3

What's more recommended or advisable way to convert array of uint8_t at offset i to uint64_t and why?

uint8_t * bytes = ...
uint64_t const v = ((uint64_t *)(bytes + i))[0];

or

uint64_t const v = ((uint64_t)(bytes[i+7]) << 56)
                 | ((uint64_t)(bytes[i+6]) << 48)
                 | ((uint64_t)(bytes[i+5]) << 40)
                 | ((uint64_t)(bytes[i+4]) << 32)
                 | ((uint64_t)(bytes[i+3]) << 24)
                 | ((uint64_t)(bytes[i+2]) << 16)
                 | ((uint64_t)(bytes[i+1]) << 8)
                 | ((uint64_t)(bytes[i]));
Lundin
  • 195,001
  • 40
  • 254
  • 396
err69
  • 317
  • 1
  • 7
  • 1
    With `((uint64_t*)(bytes + i))[0]` the byte-order depends on the endianness of the underlying system.

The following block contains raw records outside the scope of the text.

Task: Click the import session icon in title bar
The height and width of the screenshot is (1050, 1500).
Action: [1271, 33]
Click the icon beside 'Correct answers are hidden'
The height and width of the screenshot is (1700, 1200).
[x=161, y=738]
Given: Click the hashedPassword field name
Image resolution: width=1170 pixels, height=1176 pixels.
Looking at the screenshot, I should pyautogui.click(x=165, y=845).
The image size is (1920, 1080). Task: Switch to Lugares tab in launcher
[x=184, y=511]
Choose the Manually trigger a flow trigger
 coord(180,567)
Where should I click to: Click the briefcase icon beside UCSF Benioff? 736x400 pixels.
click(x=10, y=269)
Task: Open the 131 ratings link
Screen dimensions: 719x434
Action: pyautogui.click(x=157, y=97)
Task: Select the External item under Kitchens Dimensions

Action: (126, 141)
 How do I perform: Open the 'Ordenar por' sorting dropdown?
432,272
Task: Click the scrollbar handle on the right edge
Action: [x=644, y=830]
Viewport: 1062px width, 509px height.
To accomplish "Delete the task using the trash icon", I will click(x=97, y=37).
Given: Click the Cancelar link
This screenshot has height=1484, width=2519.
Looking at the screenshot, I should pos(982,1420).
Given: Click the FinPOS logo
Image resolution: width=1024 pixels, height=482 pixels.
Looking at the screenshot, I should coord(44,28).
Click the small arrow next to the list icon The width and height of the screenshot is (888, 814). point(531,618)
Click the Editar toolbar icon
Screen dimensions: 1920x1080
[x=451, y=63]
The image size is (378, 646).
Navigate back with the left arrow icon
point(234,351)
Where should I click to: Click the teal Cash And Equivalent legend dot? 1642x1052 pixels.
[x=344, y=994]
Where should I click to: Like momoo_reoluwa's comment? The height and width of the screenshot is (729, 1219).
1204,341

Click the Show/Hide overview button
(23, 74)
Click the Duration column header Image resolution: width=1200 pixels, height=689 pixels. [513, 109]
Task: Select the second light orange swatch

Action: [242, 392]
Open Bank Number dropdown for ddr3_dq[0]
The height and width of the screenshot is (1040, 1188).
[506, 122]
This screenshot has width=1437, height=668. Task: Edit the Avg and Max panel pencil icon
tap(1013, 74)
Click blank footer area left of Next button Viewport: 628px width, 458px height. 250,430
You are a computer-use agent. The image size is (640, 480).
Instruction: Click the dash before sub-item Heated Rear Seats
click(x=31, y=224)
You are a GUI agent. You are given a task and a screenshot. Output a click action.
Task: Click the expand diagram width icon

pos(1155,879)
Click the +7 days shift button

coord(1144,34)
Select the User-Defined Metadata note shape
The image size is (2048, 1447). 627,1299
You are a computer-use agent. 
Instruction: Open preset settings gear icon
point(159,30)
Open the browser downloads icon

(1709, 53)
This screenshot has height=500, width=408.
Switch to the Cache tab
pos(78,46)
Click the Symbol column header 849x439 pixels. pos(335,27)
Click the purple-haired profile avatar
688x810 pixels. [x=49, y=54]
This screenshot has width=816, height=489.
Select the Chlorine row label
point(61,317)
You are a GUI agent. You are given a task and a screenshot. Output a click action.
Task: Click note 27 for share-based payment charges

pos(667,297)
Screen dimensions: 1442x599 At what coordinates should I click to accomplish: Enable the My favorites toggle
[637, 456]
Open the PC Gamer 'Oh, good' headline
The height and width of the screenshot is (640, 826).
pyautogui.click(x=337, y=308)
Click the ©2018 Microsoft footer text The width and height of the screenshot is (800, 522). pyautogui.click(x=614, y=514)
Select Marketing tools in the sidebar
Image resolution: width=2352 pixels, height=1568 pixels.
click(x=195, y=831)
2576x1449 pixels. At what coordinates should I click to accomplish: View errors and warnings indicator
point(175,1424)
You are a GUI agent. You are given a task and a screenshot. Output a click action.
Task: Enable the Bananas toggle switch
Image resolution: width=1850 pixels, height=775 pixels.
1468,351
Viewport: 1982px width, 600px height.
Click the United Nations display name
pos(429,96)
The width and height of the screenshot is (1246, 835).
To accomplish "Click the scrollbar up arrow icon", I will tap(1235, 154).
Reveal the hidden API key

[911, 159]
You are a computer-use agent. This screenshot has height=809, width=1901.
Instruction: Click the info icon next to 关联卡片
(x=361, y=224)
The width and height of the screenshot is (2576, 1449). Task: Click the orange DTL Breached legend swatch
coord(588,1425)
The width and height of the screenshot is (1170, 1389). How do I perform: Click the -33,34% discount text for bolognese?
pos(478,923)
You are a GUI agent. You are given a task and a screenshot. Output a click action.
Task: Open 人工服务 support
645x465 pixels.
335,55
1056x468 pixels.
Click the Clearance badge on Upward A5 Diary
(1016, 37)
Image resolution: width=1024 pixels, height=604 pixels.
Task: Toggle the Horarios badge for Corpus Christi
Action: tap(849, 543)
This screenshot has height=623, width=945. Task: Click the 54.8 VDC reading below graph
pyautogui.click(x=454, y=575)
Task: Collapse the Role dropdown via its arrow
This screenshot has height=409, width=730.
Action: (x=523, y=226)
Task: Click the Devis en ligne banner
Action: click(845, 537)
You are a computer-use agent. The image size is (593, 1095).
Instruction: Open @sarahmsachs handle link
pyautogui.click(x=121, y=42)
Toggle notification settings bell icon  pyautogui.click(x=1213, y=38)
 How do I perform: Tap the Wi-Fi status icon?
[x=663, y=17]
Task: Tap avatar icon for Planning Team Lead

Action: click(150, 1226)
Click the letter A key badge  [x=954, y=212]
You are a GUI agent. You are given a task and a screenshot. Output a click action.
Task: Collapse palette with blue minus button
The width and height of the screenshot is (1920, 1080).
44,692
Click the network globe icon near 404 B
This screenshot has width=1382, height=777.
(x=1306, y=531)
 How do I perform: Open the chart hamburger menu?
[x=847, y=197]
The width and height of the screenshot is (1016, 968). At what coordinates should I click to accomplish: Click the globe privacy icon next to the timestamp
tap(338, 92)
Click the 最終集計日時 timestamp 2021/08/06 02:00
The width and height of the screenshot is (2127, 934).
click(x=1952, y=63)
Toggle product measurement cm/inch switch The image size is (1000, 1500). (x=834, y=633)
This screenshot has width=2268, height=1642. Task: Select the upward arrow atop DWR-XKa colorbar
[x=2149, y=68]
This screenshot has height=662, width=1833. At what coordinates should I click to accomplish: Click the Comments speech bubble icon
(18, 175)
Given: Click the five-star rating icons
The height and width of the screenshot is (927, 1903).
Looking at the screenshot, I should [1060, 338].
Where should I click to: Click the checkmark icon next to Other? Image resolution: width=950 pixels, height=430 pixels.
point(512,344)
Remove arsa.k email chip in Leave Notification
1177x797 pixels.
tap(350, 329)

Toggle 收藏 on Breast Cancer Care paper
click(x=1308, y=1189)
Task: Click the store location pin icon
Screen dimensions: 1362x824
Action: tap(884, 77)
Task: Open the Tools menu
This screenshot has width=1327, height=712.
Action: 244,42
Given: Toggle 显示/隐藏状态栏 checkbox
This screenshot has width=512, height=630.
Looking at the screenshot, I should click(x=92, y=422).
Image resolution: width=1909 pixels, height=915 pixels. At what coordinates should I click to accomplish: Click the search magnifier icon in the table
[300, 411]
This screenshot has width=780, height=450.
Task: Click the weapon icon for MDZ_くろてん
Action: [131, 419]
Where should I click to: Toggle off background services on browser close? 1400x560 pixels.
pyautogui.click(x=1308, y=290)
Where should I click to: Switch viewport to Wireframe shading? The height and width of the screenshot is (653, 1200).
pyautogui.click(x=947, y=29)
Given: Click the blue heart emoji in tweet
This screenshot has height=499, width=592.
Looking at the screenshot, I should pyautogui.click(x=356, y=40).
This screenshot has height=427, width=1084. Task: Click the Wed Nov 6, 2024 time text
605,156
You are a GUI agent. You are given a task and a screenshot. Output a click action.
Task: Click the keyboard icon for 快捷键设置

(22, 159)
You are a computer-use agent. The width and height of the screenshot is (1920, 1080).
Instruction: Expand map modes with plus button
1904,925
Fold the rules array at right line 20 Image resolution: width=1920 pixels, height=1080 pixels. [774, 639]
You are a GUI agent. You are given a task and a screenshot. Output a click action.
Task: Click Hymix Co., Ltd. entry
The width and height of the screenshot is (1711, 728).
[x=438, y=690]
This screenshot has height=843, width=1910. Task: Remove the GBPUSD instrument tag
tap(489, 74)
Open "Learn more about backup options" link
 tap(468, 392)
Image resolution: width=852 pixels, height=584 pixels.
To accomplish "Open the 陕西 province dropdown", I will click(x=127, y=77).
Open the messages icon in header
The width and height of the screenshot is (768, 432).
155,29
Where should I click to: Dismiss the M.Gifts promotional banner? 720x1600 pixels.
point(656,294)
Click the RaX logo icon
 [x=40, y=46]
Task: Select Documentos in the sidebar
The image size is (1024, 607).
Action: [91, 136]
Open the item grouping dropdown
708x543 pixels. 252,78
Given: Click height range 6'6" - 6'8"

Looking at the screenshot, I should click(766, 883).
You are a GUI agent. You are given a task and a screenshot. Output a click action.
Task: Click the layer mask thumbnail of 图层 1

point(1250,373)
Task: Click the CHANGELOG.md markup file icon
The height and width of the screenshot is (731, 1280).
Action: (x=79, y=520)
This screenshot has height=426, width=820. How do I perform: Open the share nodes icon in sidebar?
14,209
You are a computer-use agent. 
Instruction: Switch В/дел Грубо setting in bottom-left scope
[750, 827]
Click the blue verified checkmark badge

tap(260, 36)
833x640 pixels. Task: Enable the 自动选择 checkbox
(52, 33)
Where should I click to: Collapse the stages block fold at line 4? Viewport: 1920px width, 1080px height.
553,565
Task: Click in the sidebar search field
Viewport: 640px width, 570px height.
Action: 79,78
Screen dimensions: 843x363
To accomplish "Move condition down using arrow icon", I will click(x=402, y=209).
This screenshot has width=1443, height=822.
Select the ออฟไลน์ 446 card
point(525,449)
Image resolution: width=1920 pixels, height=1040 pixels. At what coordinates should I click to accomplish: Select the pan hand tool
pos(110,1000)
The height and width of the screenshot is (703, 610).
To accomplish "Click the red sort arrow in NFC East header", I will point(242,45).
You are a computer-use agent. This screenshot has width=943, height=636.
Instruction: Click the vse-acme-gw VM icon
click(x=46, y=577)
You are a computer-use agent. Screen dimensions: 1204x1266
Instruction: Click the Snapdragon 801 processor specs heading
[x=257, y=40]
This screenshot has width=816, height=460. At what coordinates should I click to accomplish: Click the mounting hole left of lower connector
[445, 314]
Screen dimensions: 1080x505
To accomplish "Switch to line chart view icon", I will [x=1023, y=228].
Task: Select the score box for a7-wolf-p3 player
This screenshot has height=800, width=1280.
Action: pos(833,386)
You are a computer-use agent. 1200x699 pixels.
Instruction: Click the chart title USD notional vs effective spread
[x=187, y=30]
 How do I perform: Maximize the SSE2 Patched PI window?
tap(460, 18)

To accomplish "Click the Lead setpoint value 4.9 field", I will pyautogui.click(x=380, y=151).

With the other way you can explicitly select the wanted byte-order. – Some programmer dude Sep 23 '22 at 10:23
  • @Someprogrammerdude I forgot to include but `bytes` and system is little-endian, besides that is there any other differences? – err69 Sep 23 '22 at 10:35
  • 4
    In addition some architectures may have strict requirements about alignment of `uint64_t` pointers so reinterpreting a `uint8_t` pointer may raise an exception (some ARM architectures for example) – Jack Sep 23 '22 at 10:56
  • Convert your `whatever *` to `intptr_t` (optional type since C99) _first_ and then to `uint64_t`. – Neil Sep 23 '22 at 16:22

3 Answers3

3

There are two primary differences.

One, the behavior of ((uint64_t *)(bytes + i))[0] is not defined by the C standard (unless certain prerequisites about what bytes point to are met). Generally, an array of bytes should not be accessed using a uint64_t type.

When memory defined as one type is accessed with another type, it is called aliasing, and the C standard only defines certain combinations of aliasing. Some compilers may support some aliasing beyond what the standard requires, but using it is not portable. Additionally, if bytes + i is not suitably aligned for a uint64_t, the access may cause an exception or otherwise malfunction.

Two, loading the bytes through aliasing, if it is defined (by the standard or by compiler extension), interprets the bytes using the memory ordering for the C implementation. Some C implementations store the bytes representing integers in memory from low address to high address for low-position-value bytes to high-position-value bytes, and some store them from high address to low address. (And they can be stored in non-consecutive orders too, although this is rare.) So loading the bytes this way will produce different values from the same bytes in memory based on what order the C implementation uses.

But loading the bytes and using shifts to combine them will always produce the same value from the same bytes in memory regardless of what order the C implementation uses.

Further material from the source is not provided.